Task set:
A) In the text on MIKNN and MIVB, rewrite the paragraph that begins "MATLAB code for two instrumental intelligibility measures" as a short list that keeps its main facts.
B) Using the text on MIKNN and MIVB, decide whether each statement agrees with it. Answer yes or no, and quote the deciding words.
(i) MIKNN estimates mutual information with a variational-Bayes based Gaussian mixture model.
(ii) Both measures require the clean and the processed speech signals.
(iii) The ICASSP paper is listed with Kyoto, 2012.
C) Reproduce word for word the part of the text on MIKNN and MIVB from "[Download the Code]" up to and including "(ICASSP), Kyoto, 2012.".

Text excerpt:
MATLAB code for two instrumental intelligibility measures MIKNN and MIVB are provided here. MIKNN and MIVB are different only in the method which is exploited for the MI estimation. The k-nearest neighbor (KNN) approach is used in MIKNN for estimating mutual information. MIVB uses a variational-Bayes based Gaussian mixture model for estimating the mutual information.

Both MIKNN and MIVB are intrusive (i.e., they require the clean and processed speech signals). It has been shown that instrumental intelligibility measures MIKNN and MIVB provide promising results for speech intelligibility prediction in different scenarios of speech enhancement where speech is processed by non-linear modification strategies.

[Download the Code]


  • Jalal Taghia and Rainer Martin, “Objective intelligibility measures based on mutual information for speech subjected to speech enhancement processing”, IEEE Transactions on Audio, Speech, and Language Processing, vol. 22, no. 1, pp. 6-16, January 2014.
  • Jalal Taghia, Richard C. Hendriks, and Rainer Martin, “On mutual information as a measure of speech intelligibility”, IEEE International Conference on Acoustics, Speech, and Signal Processing (ICASSP), Kyoto, 2012.

Supplied information:
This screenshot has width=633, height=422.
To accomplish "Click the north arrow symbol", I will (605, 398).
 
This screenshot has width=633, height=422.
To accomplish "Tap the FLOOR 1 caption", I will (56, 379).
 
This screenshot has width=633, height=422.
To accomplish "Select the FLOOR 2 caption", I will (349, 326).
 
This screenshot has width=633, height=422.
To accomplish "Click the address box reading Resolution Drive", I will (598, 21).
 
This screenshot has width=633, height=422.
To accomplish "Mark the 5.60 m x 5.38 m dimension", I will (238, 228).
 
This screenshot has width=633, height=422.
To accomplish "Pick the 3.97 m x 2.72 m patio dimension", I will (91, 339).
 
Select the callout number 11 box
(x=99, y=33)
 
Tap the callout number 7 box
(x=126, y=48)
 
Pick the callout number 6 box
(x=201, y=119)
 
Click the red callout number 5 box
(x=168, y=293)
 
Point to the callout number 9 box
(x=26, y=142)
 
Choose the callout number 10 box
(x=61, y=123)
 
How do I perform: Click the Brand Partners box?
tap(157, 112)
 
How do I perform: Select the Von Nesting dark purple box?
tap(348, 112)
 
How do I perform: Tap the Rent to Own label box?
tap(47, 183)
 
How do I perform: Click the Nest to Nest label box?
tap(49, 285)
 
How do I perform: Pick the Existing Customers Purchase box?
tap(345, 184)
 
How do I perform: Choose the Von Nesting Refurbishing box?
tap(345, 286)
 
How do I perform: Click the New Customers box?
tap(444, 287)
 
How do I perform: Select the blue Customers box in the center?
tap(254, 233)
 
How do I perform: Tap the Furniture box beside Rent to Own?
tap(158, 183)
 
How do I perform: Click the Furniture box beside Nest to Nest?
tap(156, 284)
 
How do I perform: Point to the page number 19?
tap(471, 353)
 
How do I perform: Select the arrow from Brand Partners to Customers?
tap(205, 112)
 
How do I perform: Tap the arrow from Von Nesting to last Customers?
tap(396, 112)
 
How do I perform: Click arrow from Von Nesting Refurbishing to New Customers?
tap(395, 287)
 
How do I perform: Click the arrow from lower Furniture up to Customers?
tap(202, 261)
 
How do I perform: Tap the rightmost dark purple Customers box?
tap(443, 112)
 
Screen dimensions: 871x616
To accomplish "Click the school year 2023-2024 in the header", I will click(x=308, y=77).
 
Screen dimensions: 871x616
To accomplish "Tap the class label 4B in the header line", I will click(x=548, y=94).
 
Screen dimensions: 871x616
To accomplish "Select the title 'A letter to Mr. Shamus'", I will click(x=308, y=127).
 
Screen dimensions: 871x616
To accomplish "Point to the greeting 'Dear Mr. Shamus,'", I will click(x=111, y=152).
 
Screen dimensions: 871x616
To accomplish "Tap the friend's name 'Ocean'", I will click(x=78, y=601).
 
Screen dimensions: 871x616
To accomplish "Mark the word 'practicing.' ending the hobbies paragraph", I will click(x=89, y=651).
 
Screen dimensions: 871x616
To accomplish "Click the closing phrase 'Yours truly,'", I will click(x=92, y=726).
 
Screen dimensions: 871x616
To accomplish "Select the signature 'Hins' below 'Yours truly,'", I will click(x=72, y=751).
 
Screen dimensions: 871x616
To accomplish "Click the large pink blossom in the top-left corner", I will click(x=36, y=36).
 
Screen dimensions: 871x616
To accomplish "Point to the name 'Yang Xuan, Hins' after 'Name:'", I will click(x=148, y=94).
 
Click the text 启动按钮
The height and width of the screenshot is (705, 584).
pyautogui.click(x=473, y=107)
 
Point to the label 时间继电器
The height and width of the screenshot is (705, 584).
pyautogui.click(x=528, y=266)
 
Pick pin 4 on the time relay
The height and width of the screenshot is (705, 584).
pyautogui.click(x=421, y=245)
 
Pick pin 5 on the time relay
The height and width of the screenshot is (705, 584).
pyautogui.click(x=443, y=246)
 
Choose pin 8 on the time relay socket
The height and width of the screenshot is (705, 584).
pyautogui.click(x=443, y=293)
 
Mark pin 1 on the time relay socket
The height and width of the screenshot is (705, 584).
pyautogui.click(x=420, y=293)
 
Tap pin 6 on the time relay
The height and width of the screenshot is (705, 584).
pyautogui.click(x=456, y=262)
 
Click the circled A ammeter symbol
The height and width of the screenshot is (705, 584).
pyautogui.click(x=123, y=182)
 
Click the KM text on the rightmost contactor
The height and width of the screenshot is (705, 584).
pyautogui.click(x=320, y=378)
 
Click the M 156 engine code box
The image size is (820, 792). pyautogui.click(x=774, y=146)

Your responses:
A)
- MATLAB code is provided for two instrumental intelligibility measures, MIKNN and MIVB.
- The two measures differ only in the method used to estimate mutual information (MI).
- MIKNN uses the k-nearest neighbor (KNN) approach.
- MIVB uses a variational-Bayes based Gaussian mixture model.

B)
(i) No: "The k-nearest neighbor (KNN) approach is used in MIKNN for estimating mutual information."
(ii) Yes: "Both MIKNN and MIVB are intrusive (i.e., they require the clean and processed speech signals)."
(iii) Yes: "IEEE International Conference on Acoustics, Speech, and Signal Processing (ICASSP), Kyoto, 2012."

C)
[Download the Code]


  • Jalal Taghia and Rainer Martin, “Objective intelligibility measures based on mutual information for speech subjected to speech enhancement processing”, IEEE Transactions on Audio, Speech, and Language Processing, vol. 22, no. 1, pp. 6-16, January 2014.
  • Jalal Taghia, Richard C. Hendriks, and Rainer Martin, “On mutual information as a measure of speech intelligibility”, IEEE International Conference on Acoustics, Speech, and Signal Processing (ICASSP), Kyoto, 2012.